● **Text to read**
****
In [16]:
import os
import numpy as np
import h5py
import json
import torch
#from scipy.misc import imread, imresize   #pip install scipy==1.1.0
from imageio import imread
from skimage.transform import resize
import matplotlib.pyplot as plt
import torch.nn as nn
import torchvision
from tqdm import tqdm
from collections import Counter
from random import seed, choice, sample
from torch.utils.data import Dataset
from PIL import Image
import torchvision.transforms as transforms
from torch.nn.utils.rnn import pack_padded_sequence


In [17]:
def save_checkpoint(epoch, encoder, decoder, decoder_optimizer):
    state = {'epoch': epoch,
             'encoder': encoder,
             'decoder': decoder,
             'decoder_optimizer': decoder_optimizer}
    file_name = 'checkpoint' + str(epoch) + '.pth'
    torch.save(state, file_name)


class AverageMeter(object):
    def __init__(self):
        self.val = 0
        self.avg = 0
        self.sum =0
        self.count = 0

    def update(self, val, n = 1):
        self.val = val
        self.sum += val * n
        self.count += n
        self.avg = self.sum / self.count

# out of the class
def adjust_learning_rate(optimizer, shrink_factor):
    optimizer.param_groups[0]['lr'] = optimizer.param_groups[0]['lr'] * shrink_factor  # this is how we can access the learning rate of the optimizer
    print("The new learning rate is : {:3f}".format(optimizer.param_groups[0]['lr']))

In [18]:
def accuracy(scores, targets, k):
    """
        scores: batch_size, max(decoding_length), vocal_size --> (sum(decoding_length), vocab_size)
        targets: batch_size, max(decoding_length),  --> sum(decoding_length)
    """
    batch_size = targets.size(0)
    _, indices = scores.topk(k,1)
    correct = indices.eq(targets.view(-1,1).expand_as(indices)) # make the same dimension of the tensor to be able to compare
    correct_total = correct.view(-1).float.sum()

    return correct_total * (100.0 / batch_size)


**DataSetClass**

In [19]:
class Flickr8kDataset(Dataset):

    def __init__(self, data_transforms):
        self.h = h5py.File('TRAIN_IMAGES.hdf5', 'r')   # this is the dataset format of the images, refer to the repo of reference of the data preparation https://github.com/sgrvinod/a-PyTorch-Tutorial-to-Image-Captioning
        self.images = self.h['images']

        self.cpi = self.h.attrs['captions_pre_image']

        with open('TRAIN_CAPTIONS.json', 'r') as j:
            self.captions = json.load(j)
        
        with open('TRAIN_CAPLENS.json', 'r') as j:
            self.caplens = json.load(j)
****
● **Extracted material**
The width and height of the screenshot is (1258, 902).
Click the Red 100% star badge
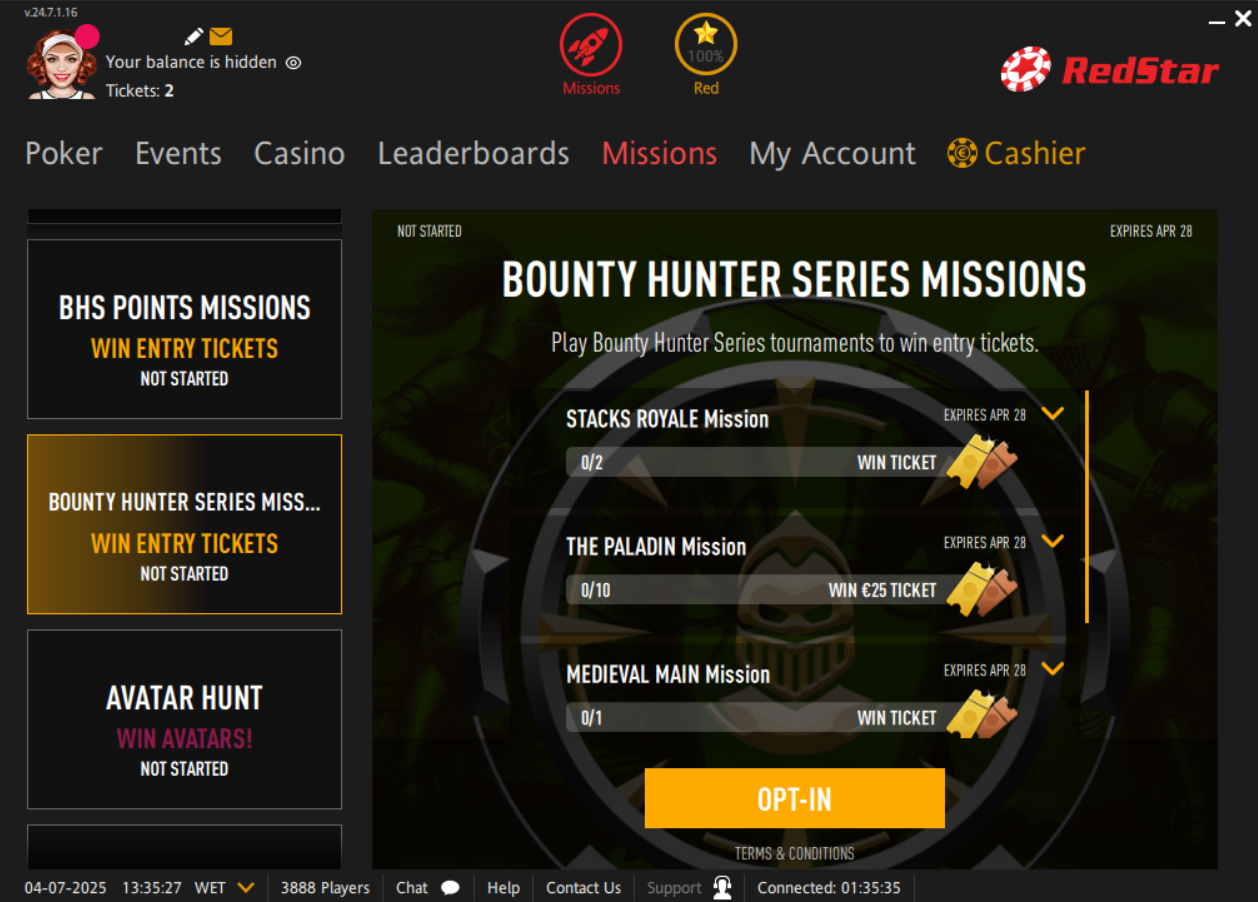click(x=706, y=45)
****
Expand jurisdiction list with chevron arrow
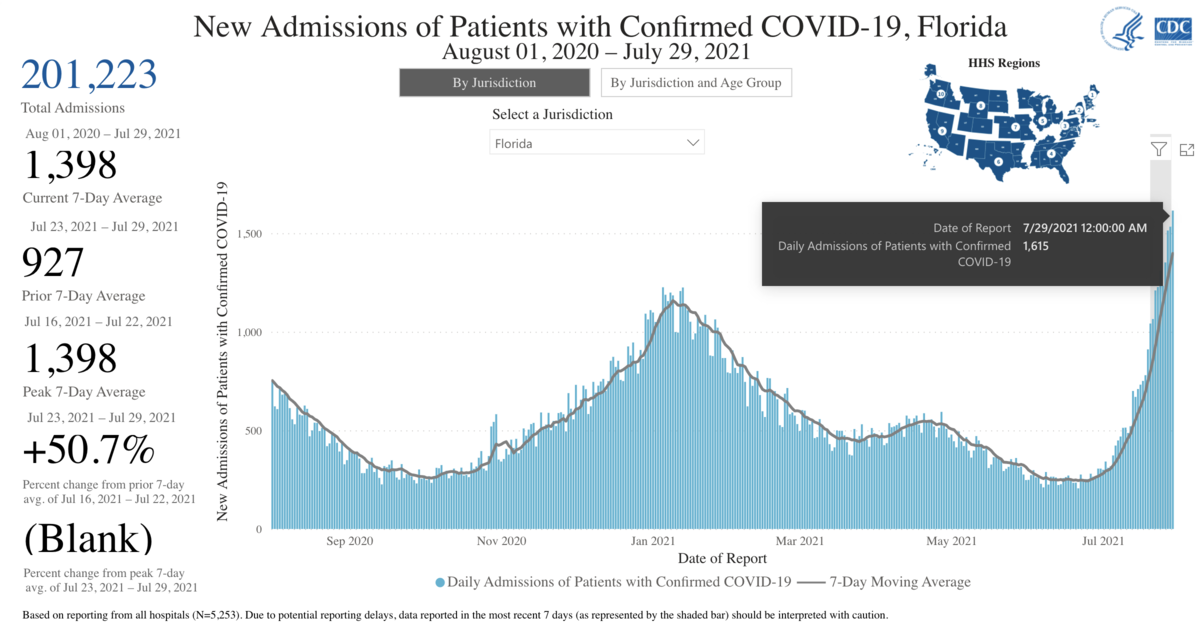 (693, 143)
****
● **Problems**
1. Retype the part of the image captioning notebook between "scores: batch_size, max(decoding_length), vocal_size" and "(100.0 / batch_size)", inclusive.
2. What keys does the state dictionary in the save_checkpoint function of the image captioning notebook hold?
3. In the image captioning notebook, which HDF5 file does the Flickr8kDataset class open?

● **Solution list**
1.
scores: batch_size, max(decoding_length), vocal_size --> (sum(decoding_length), vocab_size)
        targets: batch_size, max(decoding_length),  --> sum(decoding_length)
    """
    batch_size = targets.size(0)
    _, indices = scores.topk(k,1)
    correct = indices.eq(targets.view(-1,1).expand_as(indices)) # make the same dimension of the tensor to be able to compare
    correct_total = correct.view(-1).float.sum()

    return correct_total * (100.0 / batch_size)

2.
epoch
encoder
decoder
decoder_optimizer

3. TRAIN_IMAGES.hdf5